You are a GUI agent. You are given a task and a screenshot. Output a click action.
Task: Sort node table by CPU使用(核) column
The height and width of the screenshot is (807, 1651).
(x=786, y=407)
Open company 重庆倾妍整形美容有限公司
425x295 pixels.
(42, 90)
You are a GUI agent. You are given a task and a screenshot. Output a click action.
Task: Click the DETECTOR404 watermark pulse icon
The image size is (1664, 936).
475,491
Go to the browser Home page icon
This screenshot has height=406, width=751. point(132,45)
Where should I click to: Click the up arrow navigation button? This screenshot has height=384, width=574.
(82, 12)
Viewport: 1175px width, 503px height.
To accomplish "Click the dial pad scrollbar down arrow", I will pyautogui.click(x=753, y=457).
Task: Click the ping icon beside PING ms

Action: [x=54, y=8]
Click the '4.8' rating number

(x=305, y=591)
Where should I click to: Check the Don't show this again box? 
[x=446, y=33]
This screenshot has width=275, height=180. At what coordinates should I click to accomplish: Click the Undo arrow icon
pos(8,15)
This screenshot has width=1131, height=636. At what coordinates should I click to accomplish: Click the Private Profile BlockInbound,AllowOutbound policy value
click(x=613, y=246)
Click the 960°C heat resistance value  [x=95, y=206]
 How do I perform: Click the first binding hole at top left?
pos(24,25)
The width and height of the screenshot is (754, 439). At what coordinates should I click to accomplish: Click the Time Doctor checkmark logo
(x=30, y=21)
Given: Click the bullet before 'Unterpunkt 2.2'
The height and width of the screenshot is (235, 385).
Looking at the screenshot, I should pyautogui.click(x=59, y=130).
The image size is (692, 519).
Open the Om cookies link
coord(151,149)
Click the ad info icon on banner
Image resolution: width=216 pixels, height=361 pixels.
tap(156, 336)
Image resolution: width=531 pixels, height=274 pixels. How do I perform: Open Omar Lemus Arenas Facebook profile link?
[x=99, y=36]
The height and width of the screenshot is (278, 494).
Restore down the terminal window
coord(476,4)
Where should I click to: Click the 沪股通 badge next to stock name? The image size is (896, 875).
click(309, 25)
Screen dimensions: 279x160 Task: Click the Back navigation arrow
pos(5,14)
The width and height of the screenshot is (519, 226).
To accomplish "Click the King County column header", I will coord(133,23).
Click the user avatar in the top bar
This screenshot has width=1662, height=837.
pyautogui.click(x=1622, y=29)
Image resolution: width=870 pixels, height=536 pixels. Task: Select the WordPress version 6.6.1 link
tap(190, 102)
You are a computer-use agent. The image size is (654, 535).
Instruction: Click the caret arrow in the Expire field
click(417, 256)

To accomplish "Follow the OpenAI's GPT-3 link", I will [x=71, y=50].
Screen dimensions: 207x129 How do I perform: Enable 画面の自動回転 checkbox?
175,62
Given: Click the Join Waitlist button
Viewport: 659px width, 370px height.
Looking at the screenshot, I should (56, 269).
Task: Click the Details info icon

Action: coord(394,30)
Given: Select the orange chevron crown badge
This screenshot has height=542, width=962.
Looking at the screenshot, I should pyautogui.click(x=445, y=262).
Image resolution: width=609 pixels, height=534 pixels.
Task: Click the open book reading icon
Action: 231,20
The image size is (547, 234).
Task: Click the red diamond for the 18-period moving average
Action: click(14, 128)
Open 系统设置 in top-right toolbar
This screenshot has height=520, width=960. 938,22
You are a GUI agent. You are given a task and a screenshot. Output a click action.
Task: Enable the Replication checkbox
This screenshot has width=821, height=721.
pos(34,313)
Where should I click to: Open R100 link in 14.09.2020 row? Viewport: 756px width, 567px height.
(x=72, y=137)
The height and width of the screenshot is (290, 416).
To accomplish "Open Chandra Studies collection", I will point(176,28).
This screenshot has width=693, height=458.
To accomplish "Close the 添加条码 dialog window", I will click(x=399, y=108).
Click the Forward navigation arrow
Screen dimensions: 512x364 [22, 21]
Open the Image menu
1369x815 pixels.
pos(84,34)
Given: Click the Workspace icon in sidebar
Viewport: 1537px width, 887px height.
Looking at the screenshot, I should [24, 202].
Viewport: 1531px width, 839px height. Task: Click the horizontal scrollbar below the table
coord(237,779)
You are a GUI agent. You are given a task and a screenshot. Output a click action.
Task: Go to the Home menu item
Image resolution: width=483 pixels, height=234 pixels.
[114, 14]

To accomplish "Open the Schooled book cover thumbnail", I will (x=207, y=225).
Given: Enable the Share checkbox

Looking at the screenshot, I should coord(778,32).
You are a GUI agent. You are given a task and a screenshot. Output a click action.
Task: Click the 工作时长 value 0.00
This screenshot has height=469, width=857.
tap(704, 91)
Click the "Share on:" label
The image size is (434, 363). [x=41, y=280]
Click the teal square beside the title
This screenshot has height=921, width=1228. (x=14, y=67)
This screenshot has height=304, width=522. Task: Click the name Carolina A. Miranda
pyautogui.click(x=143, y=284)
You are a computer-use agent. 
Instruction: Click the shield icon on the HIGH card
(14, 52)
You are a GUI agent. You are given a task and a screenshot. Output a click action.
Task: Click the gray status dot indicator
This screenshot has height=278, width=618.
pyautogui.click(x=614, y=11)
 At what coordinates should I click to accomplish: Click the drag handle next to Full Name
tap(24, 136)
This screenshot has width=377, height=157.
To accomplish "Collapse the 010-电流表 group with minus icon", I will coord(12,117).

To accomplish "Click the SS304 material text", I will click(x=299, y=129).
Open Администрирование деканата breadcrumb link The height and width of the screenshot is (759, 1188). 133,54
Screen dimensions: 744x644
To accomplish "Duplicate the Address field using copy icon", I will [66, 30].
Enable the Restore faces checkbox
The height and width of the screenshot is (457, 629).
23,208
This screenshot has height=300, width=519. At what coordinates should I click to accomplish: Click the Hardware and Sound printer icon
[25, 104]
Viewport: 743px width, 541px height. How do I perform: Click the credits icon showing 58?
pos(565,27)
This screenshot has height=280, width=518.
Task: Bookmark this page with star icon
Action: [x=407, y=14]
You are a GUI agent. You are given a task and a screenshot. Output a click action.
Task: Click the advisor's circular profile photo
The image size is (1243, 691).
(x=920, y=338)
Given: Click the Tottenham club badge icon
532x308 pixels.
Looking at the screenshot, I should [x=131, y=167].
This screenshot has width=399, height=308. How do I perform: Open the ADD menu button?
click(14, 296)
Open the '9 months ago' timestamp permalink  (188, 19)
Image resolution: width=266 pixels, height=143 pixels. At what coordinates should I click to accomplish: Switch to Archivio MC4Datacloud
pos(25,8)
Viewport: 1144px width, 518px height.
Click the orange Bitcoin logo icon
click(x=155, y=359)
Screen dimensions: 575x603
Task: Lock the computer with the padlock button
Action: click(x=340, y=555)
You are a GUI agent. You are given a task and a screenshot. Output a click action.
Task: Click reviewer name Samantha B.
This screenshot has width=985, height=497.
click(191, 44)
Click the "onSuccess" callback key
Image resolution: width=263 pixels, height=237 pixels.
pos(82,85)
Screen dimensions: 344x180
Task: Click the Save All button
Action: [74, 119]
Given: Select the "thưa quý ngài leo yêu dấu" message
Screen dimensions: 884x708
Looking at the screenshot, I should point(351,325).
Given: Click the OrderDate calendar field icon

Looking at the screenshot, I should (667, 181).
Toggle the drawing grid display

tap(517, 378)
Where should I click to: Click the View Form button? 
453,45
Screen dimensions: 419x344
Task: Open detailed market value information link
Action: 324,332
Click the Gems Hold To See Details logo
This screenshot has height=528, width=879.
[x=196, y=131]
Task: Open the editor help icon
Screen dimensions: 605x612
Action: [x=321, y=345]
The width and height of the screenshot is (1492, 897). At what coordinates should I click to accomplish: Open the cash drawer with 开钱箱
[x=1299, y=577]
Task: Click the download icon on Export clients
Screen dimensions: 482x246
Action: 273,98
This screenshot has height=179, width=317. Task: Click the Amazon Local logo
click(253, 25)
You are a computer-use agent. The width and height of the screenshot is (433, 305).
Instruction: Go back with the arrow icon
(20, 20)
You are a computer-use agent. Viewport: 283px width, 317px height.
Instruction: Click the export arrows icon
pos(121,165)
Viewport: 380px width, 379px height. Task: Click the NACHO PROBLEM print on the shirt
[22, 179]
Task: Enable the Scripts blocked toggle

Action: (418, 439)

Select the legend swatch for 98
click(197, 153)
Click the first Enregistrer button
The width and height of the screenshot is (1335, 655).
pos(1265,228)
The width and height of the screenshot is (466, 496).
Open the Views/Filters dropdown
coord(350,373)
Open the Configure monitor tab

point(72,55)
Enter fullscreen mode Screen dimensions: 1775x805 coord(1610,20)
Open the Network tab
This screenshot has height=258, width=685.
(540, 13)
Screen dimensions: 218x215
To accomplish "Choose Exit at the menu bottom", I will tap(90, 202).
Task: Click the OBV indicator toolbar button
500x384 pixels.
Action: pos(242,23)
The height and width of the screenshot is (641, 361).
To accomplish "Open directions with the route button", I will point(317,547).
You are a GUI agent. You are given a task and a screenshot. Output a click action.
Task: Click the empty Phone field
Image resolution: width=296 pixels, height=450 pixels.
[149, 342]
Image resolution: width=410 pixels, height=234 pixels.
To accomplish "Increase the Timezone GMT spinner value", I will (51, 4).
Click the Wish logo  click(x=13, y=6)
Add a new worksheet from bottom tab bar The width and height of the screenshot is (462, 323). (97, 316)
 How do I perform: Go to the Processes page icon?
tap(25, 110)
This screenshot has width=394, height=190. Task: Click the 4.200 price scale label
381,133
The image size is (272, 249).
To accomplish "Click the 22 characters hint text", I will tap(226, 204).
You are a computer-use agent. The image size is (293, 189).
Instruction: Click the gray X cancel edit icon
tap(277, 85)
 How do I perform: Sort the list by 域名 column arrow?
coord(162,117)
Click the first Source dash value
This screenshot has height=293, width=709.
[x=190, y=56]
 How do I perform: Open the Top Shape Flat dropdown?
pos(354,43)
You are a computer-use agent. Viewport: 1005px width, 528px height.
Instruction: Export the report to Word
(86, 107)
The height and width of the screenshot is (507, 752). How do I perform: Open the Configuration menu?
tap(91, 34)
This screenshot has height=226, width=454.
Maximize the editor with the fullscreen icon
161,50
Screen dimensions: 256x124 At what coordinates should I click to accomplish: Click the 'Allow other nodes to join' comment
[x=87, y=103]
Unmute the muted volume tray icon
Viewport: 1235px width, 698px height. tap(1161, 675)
..............................
### Exercise prompt
Among the lines above, find the one with "Given: Enable the Share checkbox" and the one with "Open Администрирование деканата". Quote both and everything between them, exactly.

### Response to the exercise
Given: Enable the Share checkbox

Looking at the screenshot, I should coord(778,32).
You are a GUI agent. You are given a task and a screenshot. Output a click action.
Task: Click the 工作时长 value 0.00
This screenshot has height=469, width=857.
tap(704, 91)
Click the "Share on:" label
The image size is (434, 363). [x=41, y=280]
Click the teal square beside the title
This screenshot has height=921, width=1228. (x=14, y=67)
This screenshot has height=304, width=522. Task: Click the name Carolina A. Miranda
pyautogui.click(x=143, y=284)
You are a computer-use agent. 
Instruction: Click the shield icon on the HIGH card
(14, 52)
You are a GUI agent. You are given a task and a screenshot. Output a click action.
Task: Click the gray status dot indicator
This screenshot has height=278, width=618.
pyautogui.click(x=614, y=11)
 At what coordinates should I click to accomplish: Click the drag handle next to Full Name
tap(24, 136)
This screenshot has width=377, height=157.
To accomplish "Collapse the 010-电流表 group with minus icon", I will coord(12,117).

To accomplish "Click the SS304 material text", I will click(x=299, y=129).
Open Администрирование деканата breadcrumb link The height and width of the screenshot is (759, 1188). 133,54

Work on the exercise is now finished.